Chapter 5. International Comparison: 2026 Global Trends
Japan is changing its pricing formulas, but other major HTA bodies are also changing their policies in 2026.
| Country | 2026 Policy Outlook | HTA Role |
| Japan | 15% cap on HTA price cuts; dynamic re-evaluation. | Adjusts prices after the drug is listed. |
| UK (NICE) | Increased the threshold from £20k-£30k to £25k-£35k per QALY in April 2026. | Decides if the insurance covers the drug (Gatekeeper). |
| Germany | Focuses on “added therapeutic benefit” for price talks. | Price negotiation based on evidence. |
The UK’s NICE increased its threshold for the first time in over 20 years to support industry growth and patient access. This is different from Japan, which focuses on controlling costs with mathematical formulas.
Chapter 6. Real-World Evidence and Success Stories
Japan is using more Real-World Data (RWD), such as health insurance claims (receipt data), to confirm a drug’s value in real clinical practice.

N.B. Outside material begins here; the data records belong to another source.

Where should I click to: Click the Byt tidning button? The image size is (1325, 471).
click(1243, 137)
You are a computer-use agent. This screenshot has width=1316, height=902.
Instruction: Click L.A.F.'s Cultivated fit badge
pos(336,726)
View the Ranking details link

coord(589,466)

- Success Case (Dapagliflozin): The government evaluated this SGLT2 inhibitor for Chronic Kidney Disease (CKD). The analysis combined clinical trial data with Japanese RWD. It proved that the drug significantly reduces long-term dialysis costs. The ICER was about 1.28 million yen per QALY. This is well below the 5 million yen threshold, proving the drug is highly cost-effective.
Conclusion
In 2026, Japan enters the “Second Stage” of its HTA system. Evaluating a drug’s value is now a dynamic process that lasts throughout its time on the market. The 15% reduction cap and the new re-evaluation rules mean that economic evidence must be strong not just at launch, but always. For everyone in the healthcare industry, showing long-term economic value with Japanese data is now the most important key to success.

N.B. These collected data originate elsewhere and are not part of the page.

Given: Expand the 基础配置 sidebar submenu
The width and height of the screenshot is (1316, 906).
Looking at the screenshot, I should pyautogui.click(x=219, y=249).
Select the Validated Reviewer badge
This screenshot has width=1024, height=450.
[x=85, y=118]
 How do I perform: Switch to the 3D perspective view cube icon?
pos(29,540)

For me, the true “art of learning” in this field is not just tracking the changing formulas, but understanding how these policies ultimately affect real-world well-being. Keeping a steady eye on this balance is a core part of my ongoing inquiry.
Disclaimer: The views and opinions expressed in this article are solely those of the author and do not necessarily reflect the official policy or position of any affiliated organizations.